DATA FOR THIS TASK below:

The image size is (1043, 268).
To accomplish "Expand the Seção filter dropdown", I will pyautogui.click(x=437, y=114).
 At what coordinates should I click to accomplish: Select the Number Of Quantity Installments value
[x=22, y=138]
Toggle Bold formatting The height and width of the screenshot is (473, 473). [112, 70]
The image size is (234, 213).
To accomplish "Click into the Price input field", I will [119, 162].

End of DATA FOR THIS TASK.
DATA FOR THIS TASK below:

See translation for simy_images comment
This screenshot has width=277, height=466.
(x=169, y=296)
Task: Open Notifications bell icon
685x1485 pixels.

End of DATA FOR THIS TASK.

• EXERCISE REQUIREMENTS:
The required answer is the exact run of lines above starting at the line with "Task: Open Notifications bell icon" and ending at the line with "685x1485 pixels.", with both ends present.

• EXERCISE ANSWER:
Task: Open Notifications bell icon
685x1485 pixels.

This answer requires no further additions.